Der Brexit hat diesem Image einen schweren Schaden zugefügt. Großbritannien wirkt auf einmal altbacken und entscheidungsschwach. Die demokratischen Institutionen scheinen keine Politik mehr zu machen, sondern sich nur noch in taktischen Spielchen selbst zu beschädigen. Der Tag des parlamentarischen Revivals am 27. März verstärkt das aus Sicht der Presse noch zusätzlich. Überall dominieren die Schlagzeilen über das Versagen des Hauses, das frei nach Goethe stets nur verneint, weil ohnehin im Brexit alles zugrunde geht. Einige der konservativen Abgeordneten bliesen ins gleiche Horn und warnten davor, dass das eigene Land zur internationalen Lachnummer werde.

Doch aus demokratischer Perspektive ist der 27. März ein wichtiger Tag, denn er markiert möglicherweise den Beginn eines ernsthaften gesellschaftlichen Dialogs zum Brexit. Gut 1000 Tage nach dem Referendum und zwei Tage vor dem eigentlich geplanten Austritt, führten Abgeordnete aller Parteien erstmals einen ernsthaften, reflektierten und nachdenklichen Dialog miteinander. Sie warben für die eigenen Präferenzen, ohne die anderen Optionen zu verdammen. Sie gingen auf Wortmeldungen von Kolleginnen und Kollegen ein, um konstruktiv darauf aufzubauen. Die meisten Beiträge verdeutlichten die ehrliche Sorge darüber, wie es mit dem Land weitergehen kann und wie man als parlamentarische Vertretung der Bürgerinnen und Bürger verantwortlich mit der Bredouille umgehen kann, in der man steckt.

Die Ignoranz hinsichtlich demokratischer Institutionen und Procedere zeigte sich bei May auch in ihrem bislang letzten Zug.

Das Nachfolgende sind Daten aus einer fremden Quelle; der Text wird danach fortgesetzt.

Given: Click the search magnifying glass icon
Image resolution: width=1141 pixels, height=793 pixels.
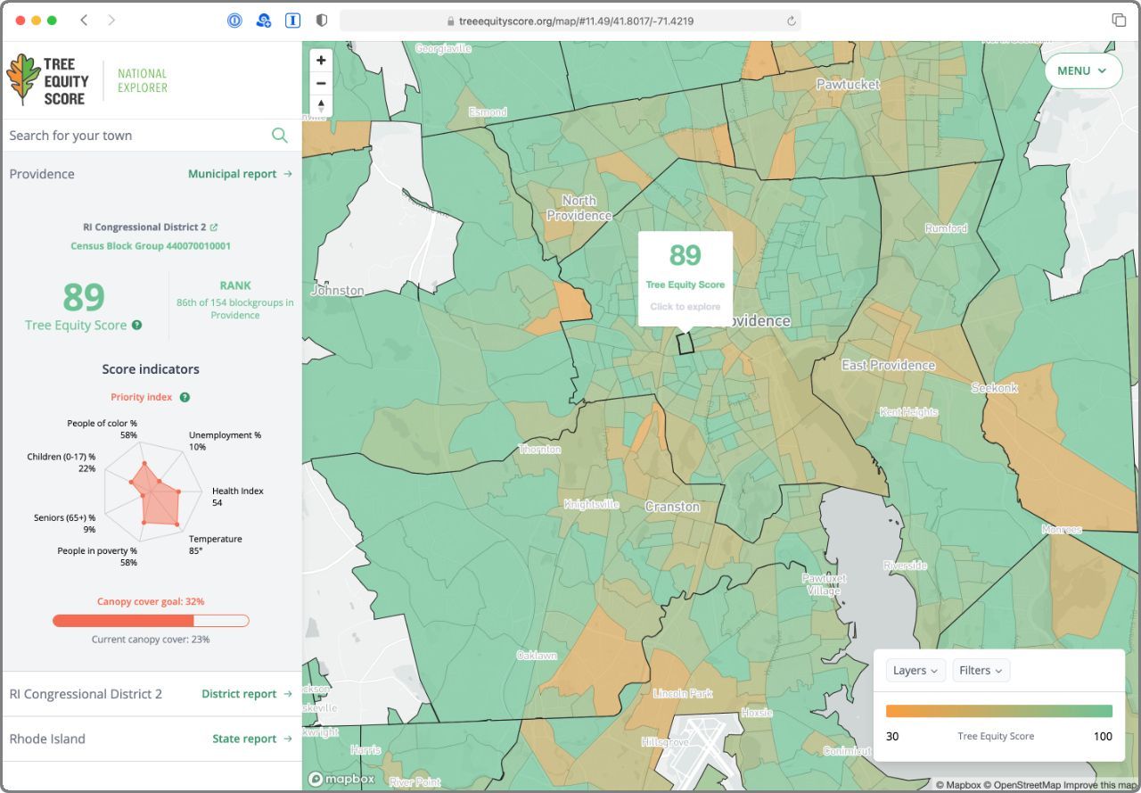Looking at the screenshot, I should coord(280,135).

Das war ein wohltuender Kontrast zur Premierministerin, die nicht zu Unrecht den Beinamen Maybot bekommen hat. Anstatt selbst diesen Prozess der Kompromissfindung zu initiieren und damit zu einem für alle akzeptablen Ergebnis zu kommen, verdeutlichte sie in diesen Wochen wieder einmal, wie wenig sie auf demokratische Willensbildungsprozesse gibt: Mitten in den Bemühungen, weitere Abgeordnete von ihrem Deal zu überzeugen, stellte sie sich am 20. März vor die Kameras und hielt eine Ansprache an das britische Volk, die mit trumpesk noch freundlich umschrieben ist. In ihrer fast schon bizarren Attacke versicherte sie den Zuschauern, dass sie auf ihrer Seite sei. Genau wie die Bürger sei auch sie der Ränkespiele der Parlamentarierinnen und Parlamentarier überdrüssig, die sich für nichts entscheiden könnten und lediglich den Brexit verzögern würden.

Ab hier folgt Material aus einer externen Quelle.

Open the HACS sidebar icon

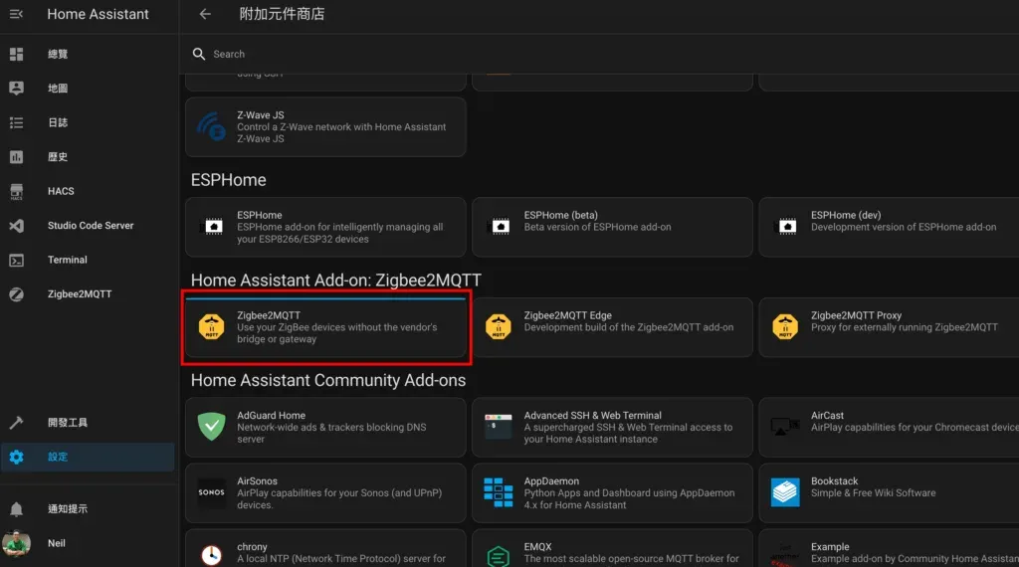click(16, 191)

Die Labour-Abgeordnete Lisa Nandy bezeichnete diese Rede später als „Angriff auf die liberale Demokratie“. May stellte sich damit in eine Reihe mit vorherigen Attacken auf öffentliche Angestellte, denen ebenfalls vorgeworfen wurde, dass sie – in ihrer Mehrheit für den Verbleib in der EU – Verrat am Brexit üben wollten. Die Schlagzeile der Daily Mail „Enemies of the People“ gegen die Richter, die entschieden hatten, dass das Parlament am Brexit substantiell beteiligt werden müsse, markiert einen der frühen negativen Höhepunkte dieser Auseinandersetzung.

Aber die Ignoranz hinsichtlich demokratischer Institutionen und Procedere zeigte sich bei May auch in ihrem bislang letzten Zug. Anstatt im Parlament den Diskussionen über die indikativen Abstimmungen zu folgen, versammelte sie ihre Fraktion in einem stickigen Raum in Westminster und bot ihr das ultimative Opfer an. Sollte es eine Mehrheit für ihr Abkommen geben, werde sie die nächsten Verhandlungen mit der EU – über die langfristigen Beziehungen – nicht mehr führen, sondern zurücktreten.

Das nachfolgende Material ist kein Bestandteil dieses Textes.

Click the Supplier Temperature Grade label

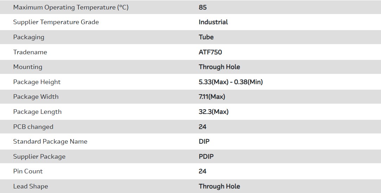56,22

Johnsons inniger Wunsch „Kalif anstelle des Kalifen zu werden“ wirkt offenbar Wunder der Autosuggestion.

Prompt erschien beispielsweise dem ehemaligen Außenminister Johnson der Deal, den er bislang als Gang in den Vasallenstaat verurteil hatte, als zustimmungswürdig. Sein inniger Wunsch „Kalif anstelle des Kalifen zu werden“ - sprich endlich Premierminister zu werden -, wirkt offenbar Wunder der Autosuggestion. Aber zurück zu May: Anstatt in einen offenen Diskurs mit dem Parlament über die Zukunft des Landes zu treten, bietet sie in einem Hinterzimmer die Übergabe der Macht in der eigenen Partei an. Mit größerer Geringschätzung kann man als vom Parlament eingesetzte Premierministerin dieses kaum behandeln.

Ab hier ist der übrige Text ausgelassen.